→ **WORK REQUIRED**: Retype word for word the line containing "Click the notifications bell icon" and each line that follows it in the records below, through the last one, with no pictures.

____ ENTRIES SUPPLIED

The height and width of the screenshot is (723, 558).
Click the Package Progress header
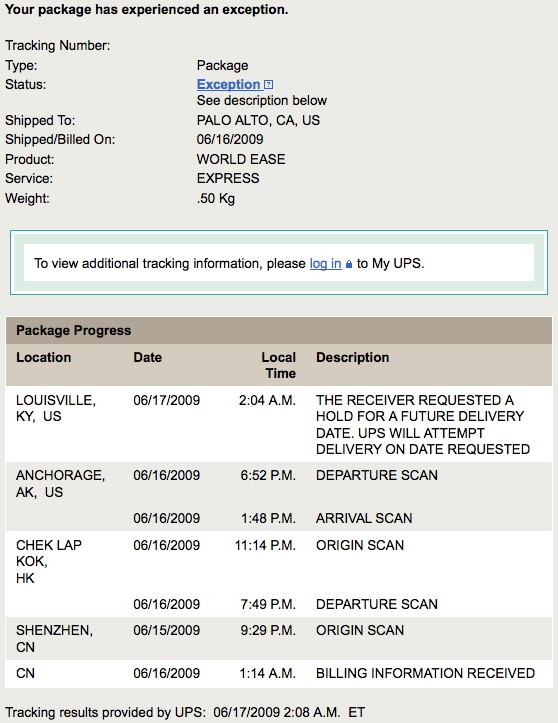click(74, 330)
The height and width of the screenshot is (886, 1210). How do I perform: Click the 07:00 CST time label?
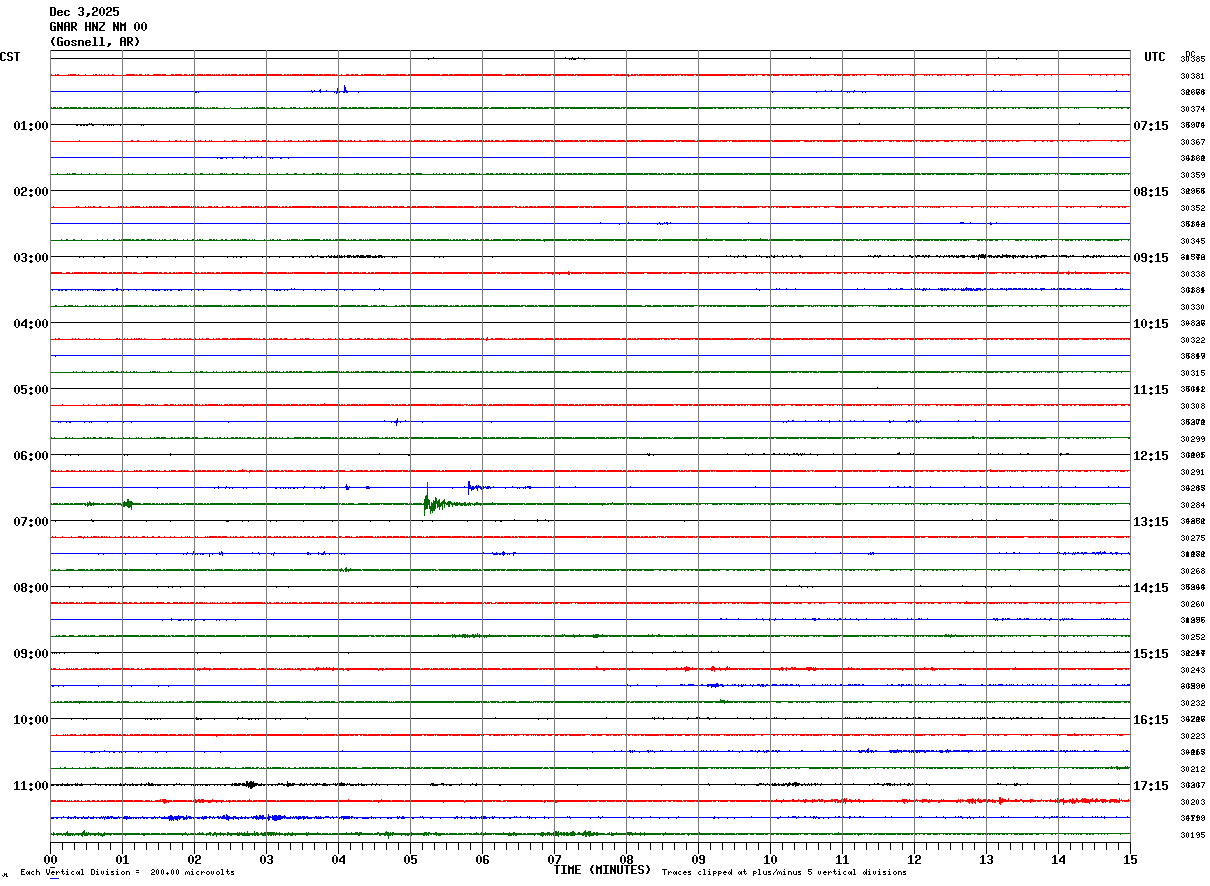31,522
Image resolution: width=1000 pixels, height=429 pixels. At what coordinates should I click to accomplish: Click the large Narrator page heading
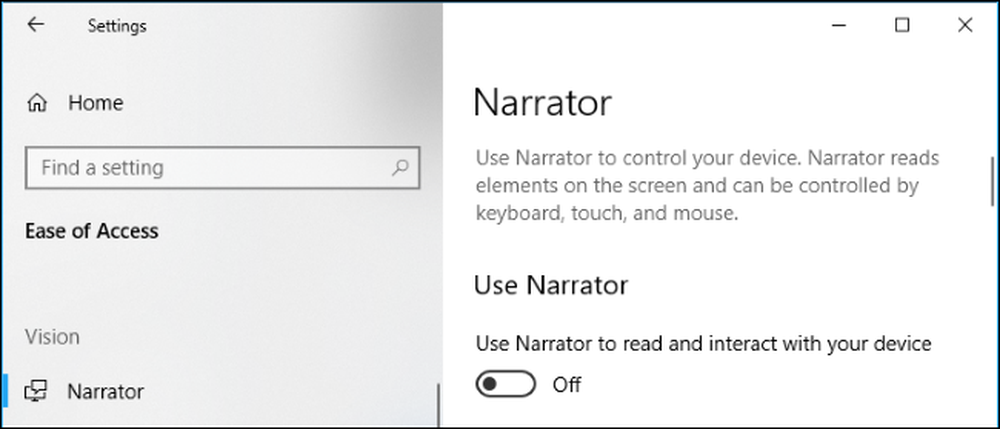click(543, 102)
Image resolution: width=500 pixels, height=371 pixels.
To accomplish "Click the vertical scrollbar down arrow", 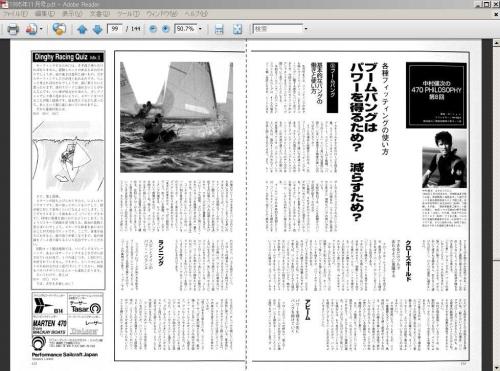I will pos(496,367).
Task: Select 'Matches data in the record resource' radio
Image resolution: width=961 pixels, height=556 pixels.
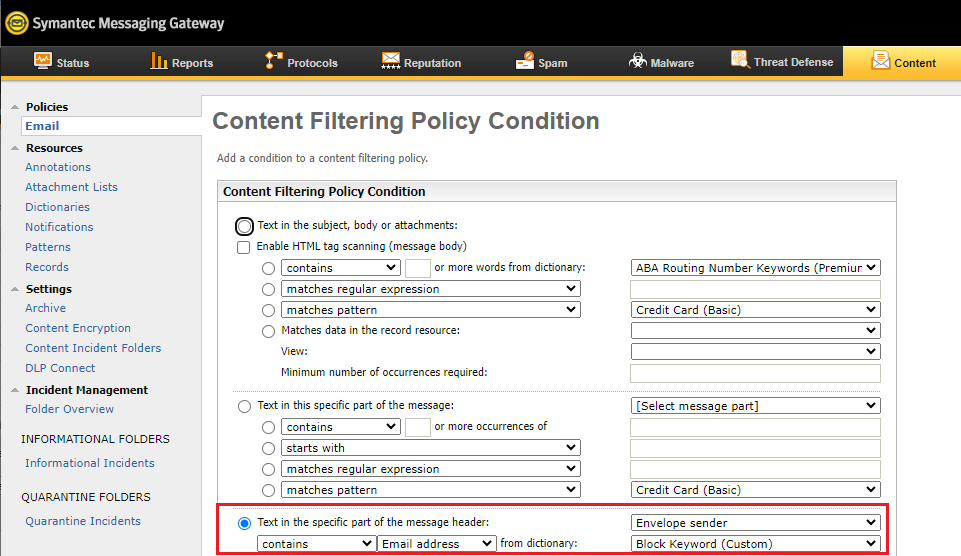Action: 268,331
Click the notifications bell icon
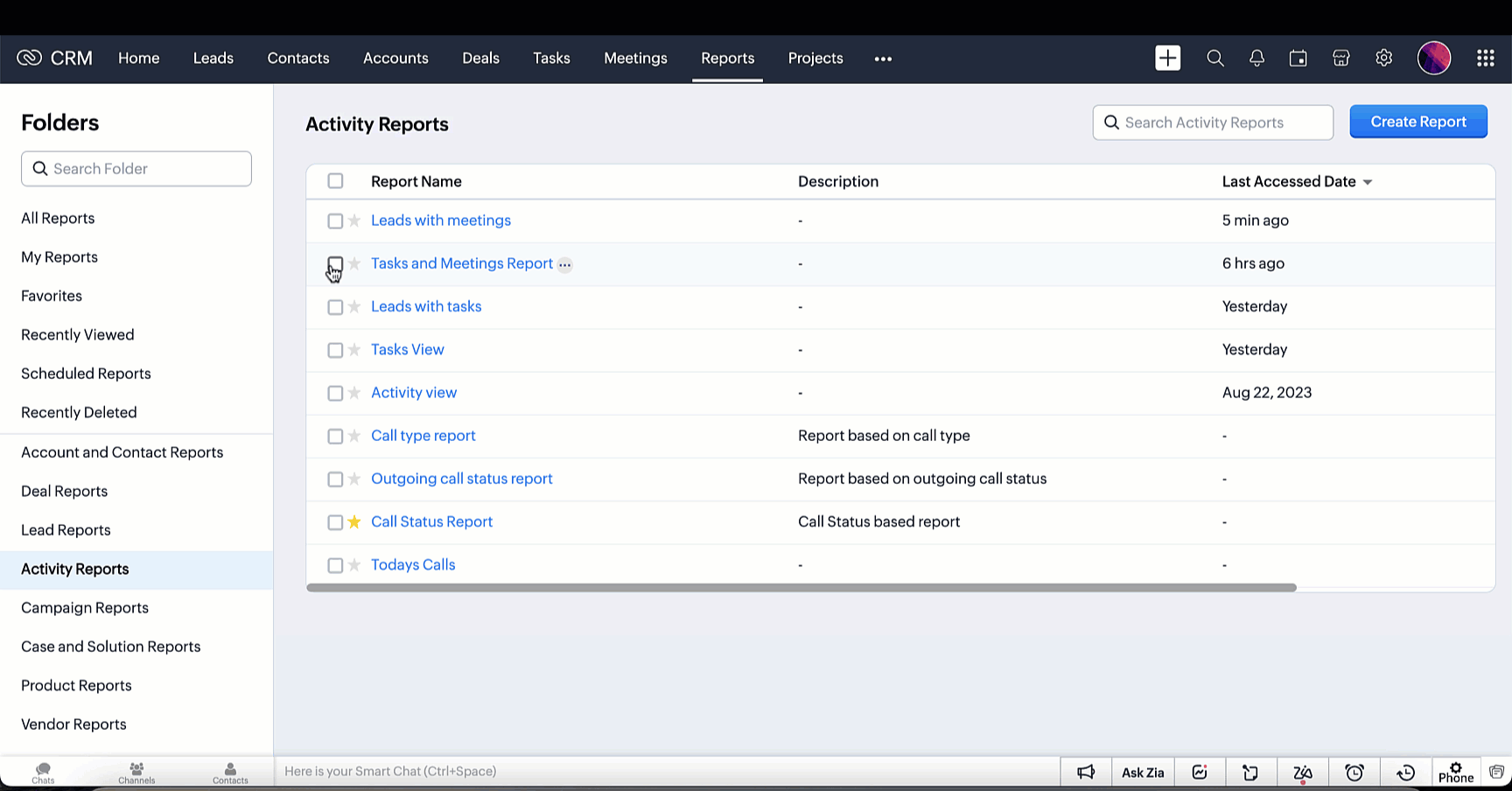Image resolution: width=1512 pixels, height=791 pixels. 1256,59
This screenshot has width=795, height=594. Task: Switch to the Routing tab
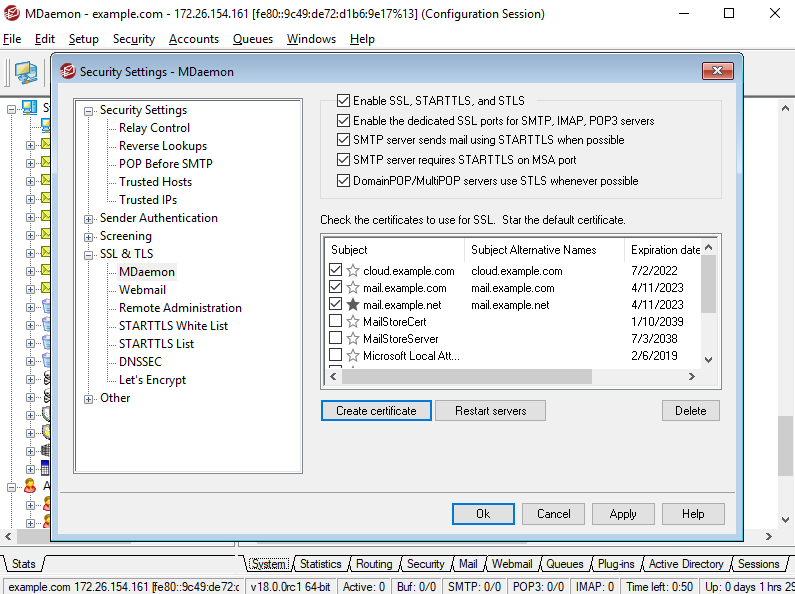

________

→ **TASK OUTPUT**:
Click the notifications bell icon
Image resolution: width=1512 pixels, height=791 pixels. 1256,59
This screenshot has width=795, height=594. Task: Switch to the Routing tab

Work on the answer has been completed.